カテゴリー:地方自治 総務 投稿日:2017-06-02

■地方自治体法改正案が衆院通過

地方自治体のガバナンス強化などをうたった地方自治法改正案が18日の衆院総務委員会で可決され、23日の本会議を可決、通過した。社民、民進、共産が反対。社民党は、自治体への国の関与が過度に強まる懸念、軽過失の場合の賠償責任を軽減するなどの住民訴訟の損害賠償制度見直しが住民訴訟の意義を損ねかねないことに加え、これまで公権力の行使を伴うものが含まれているとして制約されていた窓口業務の非公務員型(一般)地方独立行政法人への包括的な外部委託が可能となる点について、住民サービスの質や職員の処遇低下を招くおそれがあるとした。民進が委員会で提出した議会の議決による損害賠償請求権の放棄を原則禁止する修正案(少数否決)には、趣旨は理解できるがこれをもって制度見直し全体を了とはできないとして反対。共産が賛成。

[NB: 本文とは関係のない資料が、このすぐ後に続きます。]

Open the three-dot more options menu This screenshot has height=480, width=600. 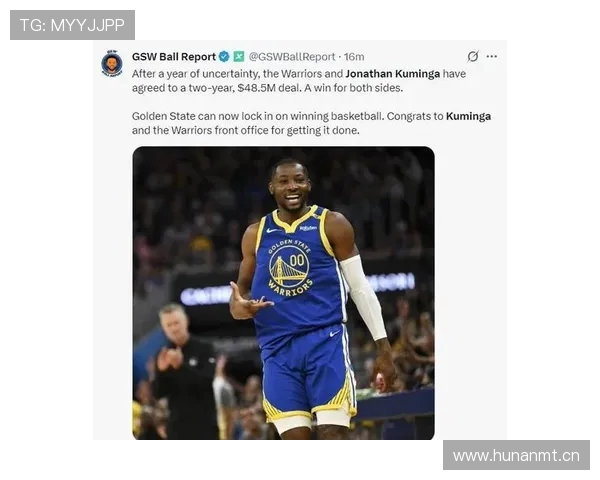point(492,56)
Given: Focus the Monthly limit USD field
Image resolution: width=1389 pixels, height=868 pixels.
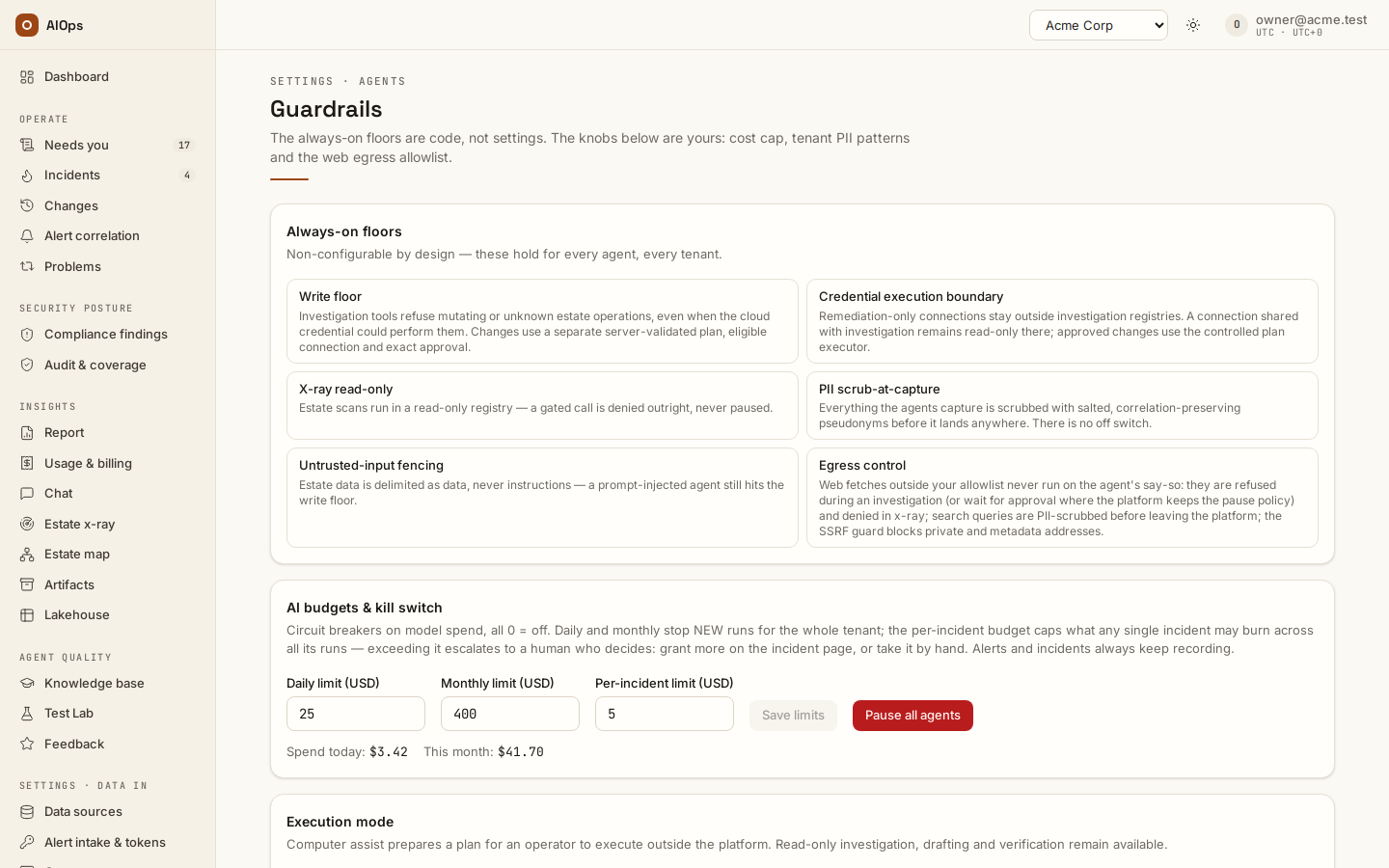Looking at the screenshot, I should point(510,714).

16日の委員会で社民党の吉川元・議員(党政審会長)は、窓口業務には重要な個人情報の取り扱いが含まれることなどを理由に「非公務員型の一般独法に業務を包括的に委託するのは適切か」と疑問を呈した。

18日の質疑で吉川議員は、労働基準法が適用される地方独法の賃金水準について「雇用形態も考慮の対象」とされていることは自治体職員との格差容認になるのではないか、また、自治体の委託先への関与は違法な「偽装請負」にならないかと指摘した。